Data records
───
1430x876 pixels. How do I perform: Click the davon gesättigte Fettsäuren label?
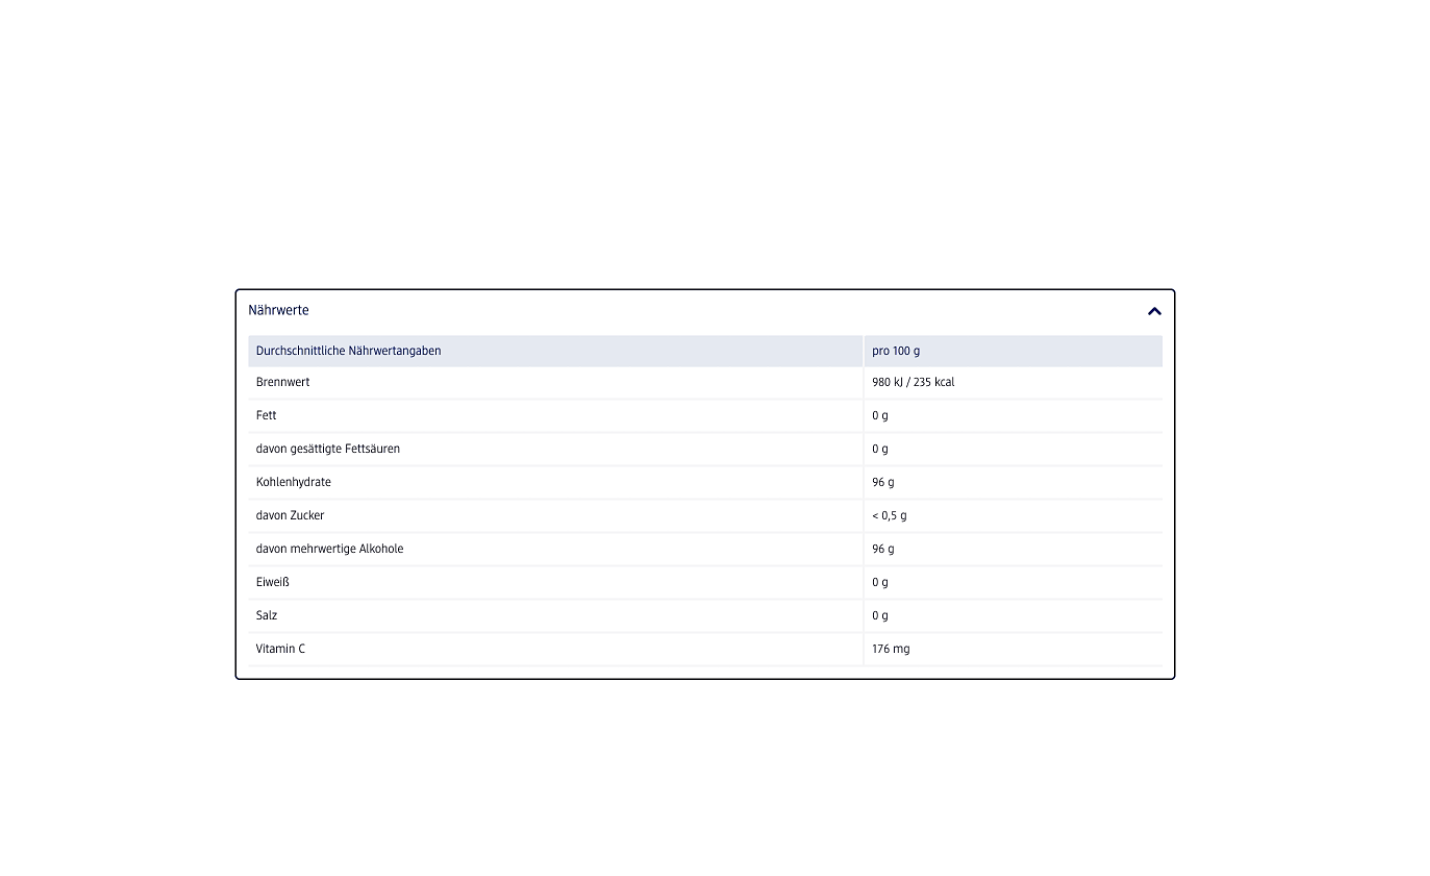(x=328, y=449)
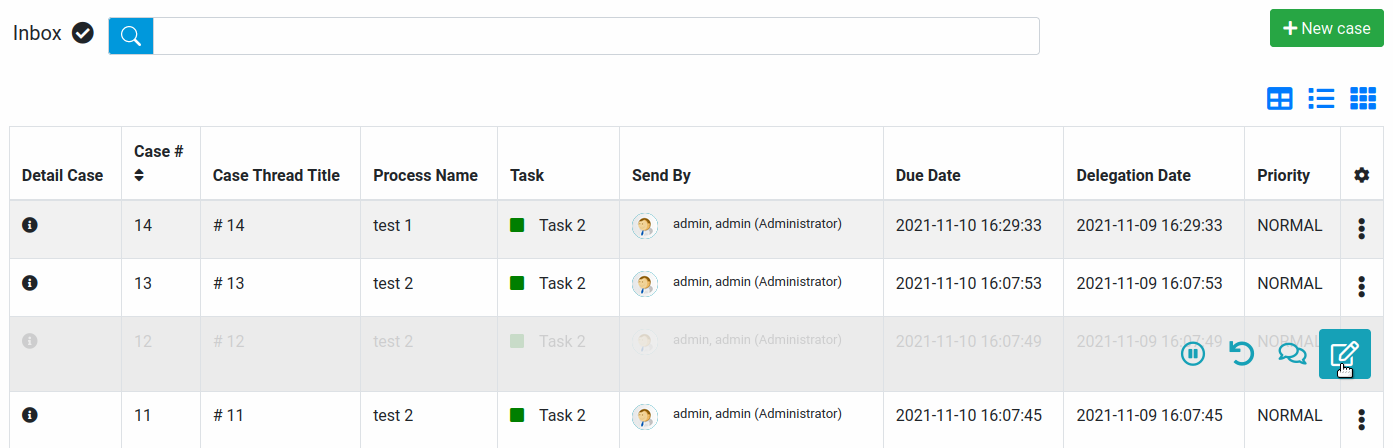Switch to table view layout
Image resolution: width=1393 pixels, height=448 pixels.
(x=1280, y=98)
───
> **Problem details**
Output each record above exactly; omit the images.

> **Written response**
1430x876 pixels. How do I perform: Click the davon gesättigte Fettsäuren label?
(x=328, y=449)
Switch to table view layout
Image resolution: width=1393 pixels, height=448 pixels.
(x=1280, y=98)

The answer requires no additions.